The escalating geo-political tension overshadowed the G7 gathering chaired by Japan, whose initial agenda focused on seeking solutions for heavily indebted low-income countries and speeding up reforms of multilateral development banks.

“We unequivocally condemn the recent terror attacks by Hamas on the state of Israel and express our solidarity with the Israeli people,” the G7 finance ministers and central bank governors said in a joint statement after the meeting.

The group, made up of the United States, Britain, France, Germany, Italy, Canada and Japan, also voiced its resolve to enforce sanctions and other economic measures against Russia.

“We remain committed to countering any attempts to evade and undermine our sanctions measures,” the G7 officials said, adding that they would monitor the effectiveness of price caps on Russian petroleum products and take “any necessary and appropriate enforcement actions required.”

In a nod to a push made by Europe, the G7 members said they would consider ways to spend proceeds from frozen Russian assets for Ukraine’s reconstruction.

“We will explore how any extraordinary revenues held by private entities stemming directly from immobilized Russian sovereign assets … could be directed to support Ukraine and its recovery and reconstruction in compliance with applicable laws,” the statement said.

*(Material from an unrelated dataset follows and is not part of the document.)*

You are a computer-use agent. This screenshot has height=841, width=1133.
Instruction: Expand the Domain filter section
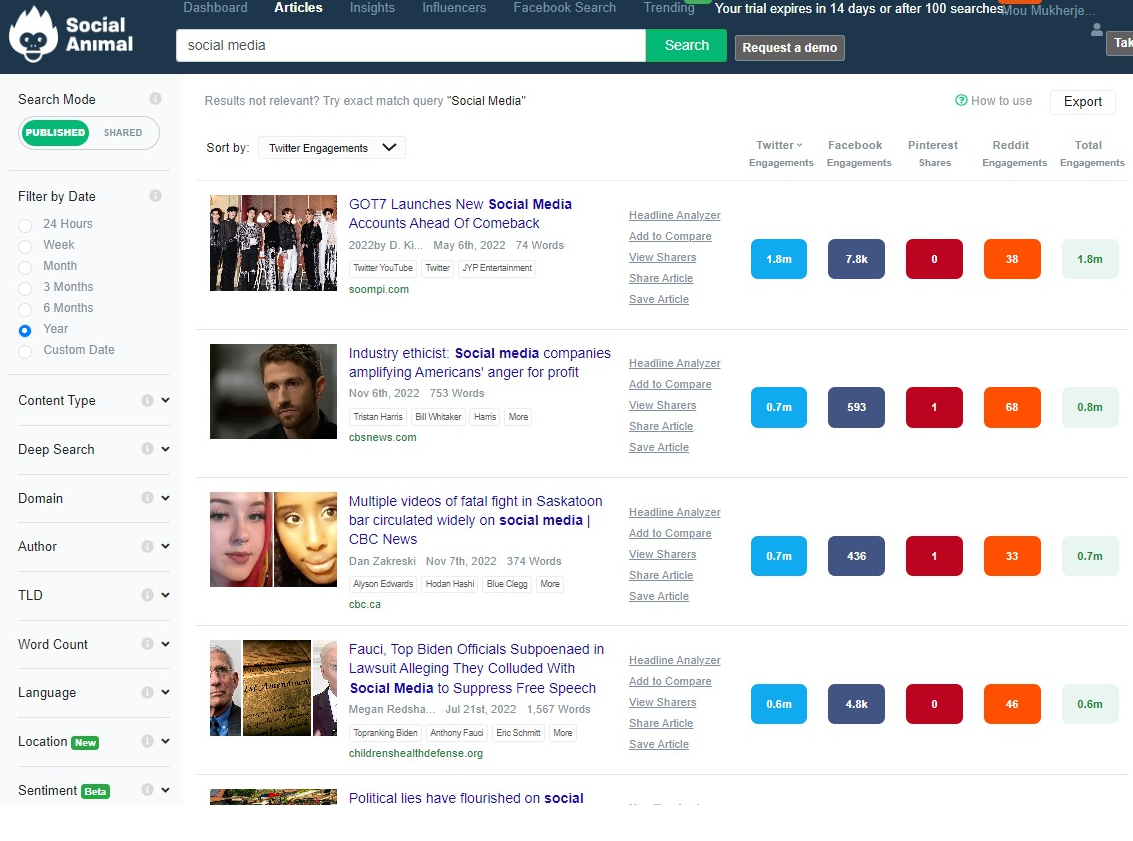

The gathering in Marrakech, held on the sidelines of the International Monetary Fund and World Bank annual meeting taking place in Morocco, was the first in-person talks among G7 finance leaders since the Middle East crisis began less than a week ago.

Japanese Finance Minister Shunichi Suzuki said many G7 participants voiced concern and condemnation over the escalating conflict in the Middle East.

“This was not on the G7 agenda, so many participants spent time voicing their views,” he said in the chair news conference after the meeting. Once a proposal on how to phrase the issue in the statement was made, “there weren’t calls for any language to be added or removed,” he said.

The G7 statement made no mention on the potential impact of the crisis on the global economy. But Bank of Japan Governor Kazuo Ueda said the conflict, while not immediately leading to a change in his view on the global outlook, was another a layer of uncertainty.

“Developments in Ukraine has heightened uncertainty over the global economic outlook, thereby making it difficult to navigate monetary policy,” Ueda told the briefing. “The latest developments in the Middle East add to this uncertainty.”